*EXTRAIT SOURCE*.
=======

Quant aux dépenses en recherche et développement des entreprises dans les deux pays, elles donnent une bonne idée du retard qu'a pris la France vis à vis de l'Allemagne en termes de capacités d'innovations.
les oublis du candidat sarkozy a propos du modèle allemand Au delà de la compression des coûts, de la spécialisation à l'exportation, l'Allemagne a su prendre "le train de la nouvelle révolution industrielle" d'après le journaliste d'Alternatives Economiques : "la conversion vers les énergies nouvelles est très importante, parce qu'elle est créatrice d'emploi : l'Allemagne a su investir depuis des nombreuses années dans ce train de révolution industrielle ce qui tire son économie vers le haut." Mais si l'on veut parler de modèle allemand, il faut aussi regarder du côté des facteurs hors-coûts. "Il y a une idée allemande très importante pour l'adaptation des entreprises, des secteurs, c'est celle des conseils locaux des Länder : ce sont des réseaux locaux de partage d'expertise, d'expérience qui régénèrent en permanence le tissu productif, entretiennent la compétitivité . Ces réseaux n'existent pas en France." Mais ce que ne dit pas Nicolas Sarkozy à propos du modèle allemand se situe du côté de la gestion des entreprises : au plus fort de la crise, en 2008-2009, alors que l'Allemagne subissait une récession plus forte que la France, le chômage n'a pas augmenté. Le journaliste d'Alternatives Economiques en donne les raisons : "Le recours au chômage partiel pour conserver les emplois a été bien plus utilisé Outre-Rhin qu'en France, au plus fort de la crise. Cette souplesse est propre au modèle de co-gestion allemand : une partie des salariés fait partie des conseils d'administrations des entreprises et peut faire pencher la balance en faveur de la conservation des emplois, cet équilibre des pouvoirs n'existe pas en France et il a été décisif au cours de la crise." Dans le même temps, l'Allemagne dans sa capacité d'adaptation aux fluctuations économiques effectue depuis des années des ajustements salariaux qui soutiennent l'économie mais accentuent une crise sociale de plus en plus importante. Le recours au temps partiel s'accentue et actuellement 2,5 millions de salariés travaillent pour moins de 5 euros de l'heure, l'Allemagne n'ayant pas de salaire minimum.

=======

*LIGNES DE DONNÉES*.
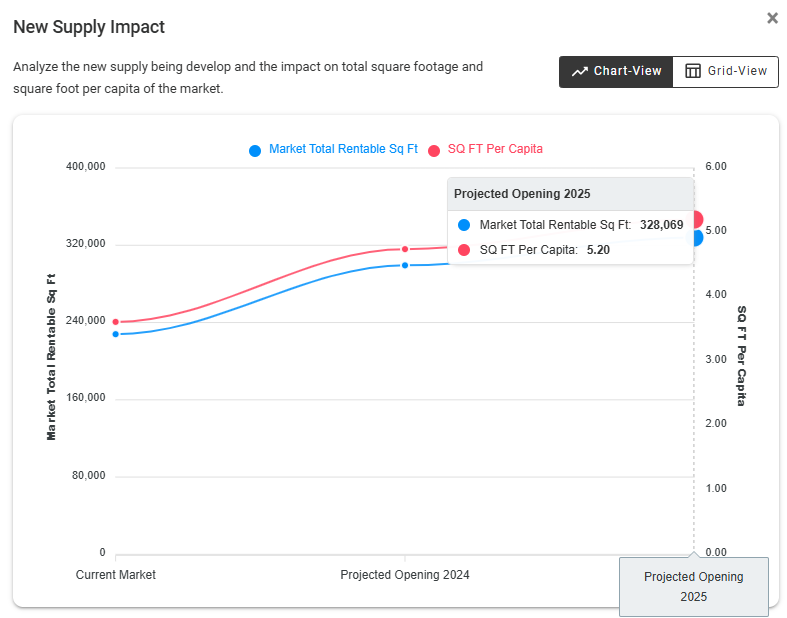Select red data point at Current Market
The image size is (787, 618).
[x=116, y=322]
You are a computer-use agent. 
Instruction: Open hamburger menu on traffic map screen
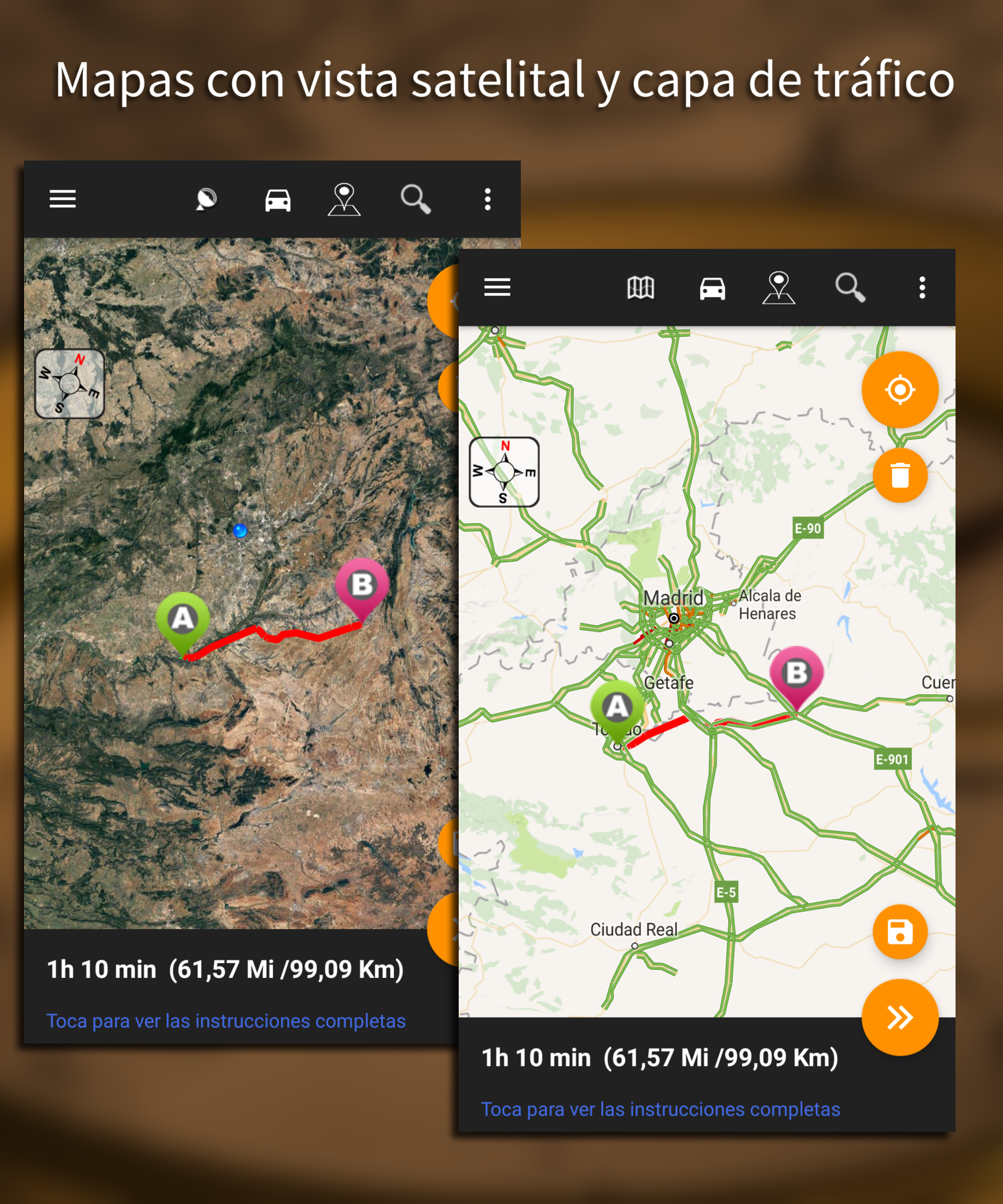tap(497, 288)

=======

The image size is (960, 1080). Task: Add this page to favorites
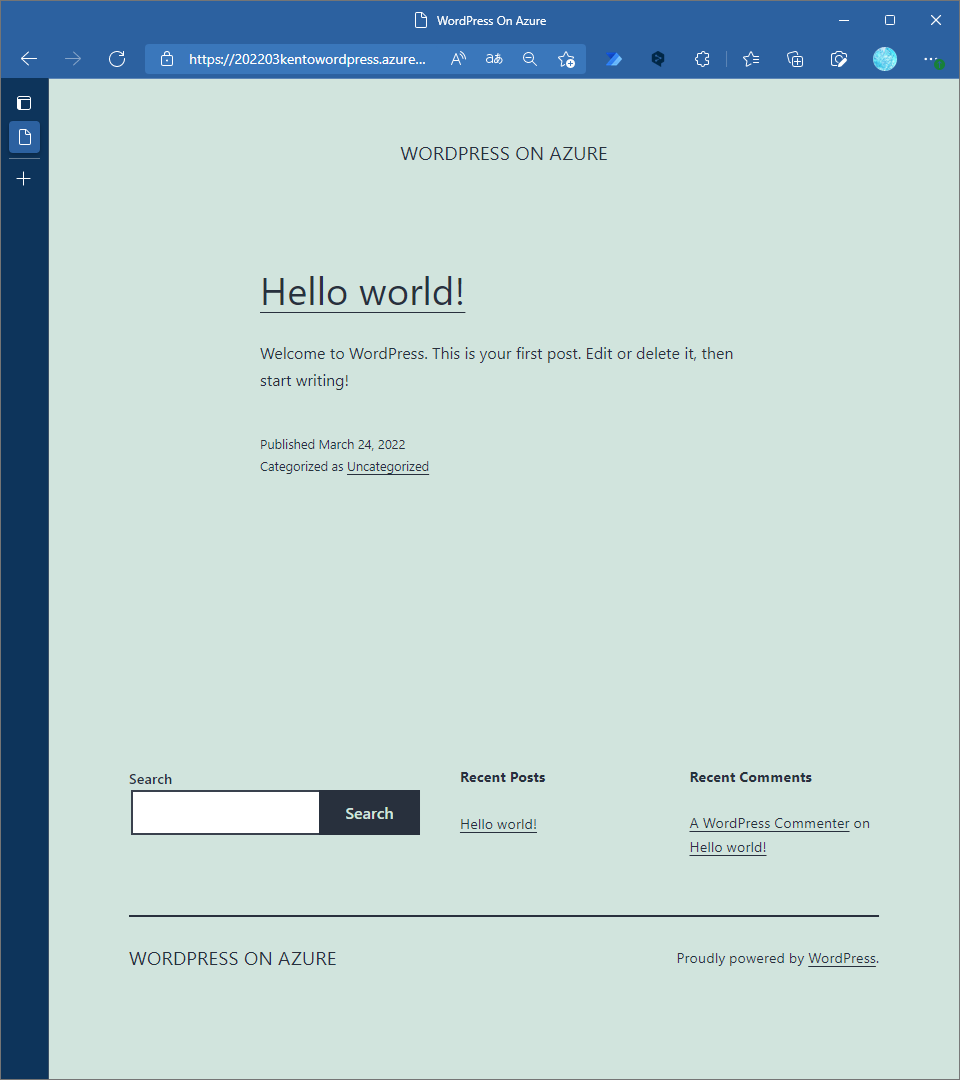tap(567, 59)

=======

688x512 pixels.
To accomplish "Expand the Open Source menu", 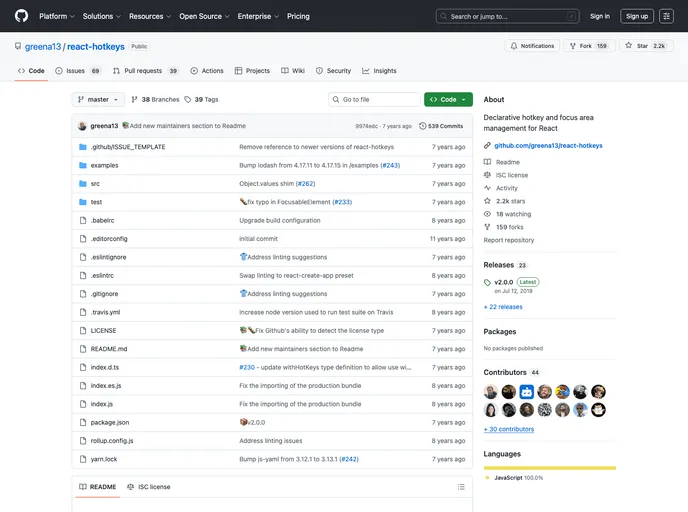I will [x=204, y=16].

=======

*CONSIGNE 1*. Réécrivez tout ce qui va de « Quant aux dépenses » jusqu'à « de capacités d'innovations. » dans l'extrait sur le modèle allemand, en mettant « innovation technologique » à la place de « recherche et développement ».
*CONSIGNE 2*.
D'après l'extrait sur le modèle allemand, les affirmations suivantes sont-elles exactes ? Répondez par oui ou par non et citez les mots de l'extrait qui tranchent.
(a) En Allemagne, le chômage a augmenté en 2008-2009.
(b) L'Allemagne n'a pas de salaire minimum.
(c) Les réseaux locaux de partage d'expertise existent aussi en France.
*CONSIGNE 3*.
Répondez brièvement à ces questions sur l'extrait sur le modèle allemand.
(a) Combien de salariés allemands travaillent pour moins de 5 euros de l'heure ?
(b) En quelles années la crise a-t-elle atteint son plus fort ?
(c) Selon le journaliste, pourquoi la conversion vers les énergies nouvelles est-elle très importante ?
Les données forment un matériau à part, distinct de l'extrait.

*RÉPONSE RÉDIGÉE 1*.
Quant aux dépenses en innovation technologique des entreprises dans les deux pays, elles donnent une bonne idée du retard qu'a pris la France vis à vis de l'Allemagne en termes de capacités d'innovations.

*RÉPONSE RÉDIGÉE 2*.
(a) Non : « le chômage n'a pas augmenté ».
(b) Oui : « l'Allemagne n'ayant pas de salaire minimum ».
(c) Non : « Ces réseaux n'existent pas en France. »

*RÉPONSE RÉDIGÉE 3*.
(a) 2,5 millions.
(b) En 2008-2009.
(c) Parce qu'elle est créatrice d'emploi.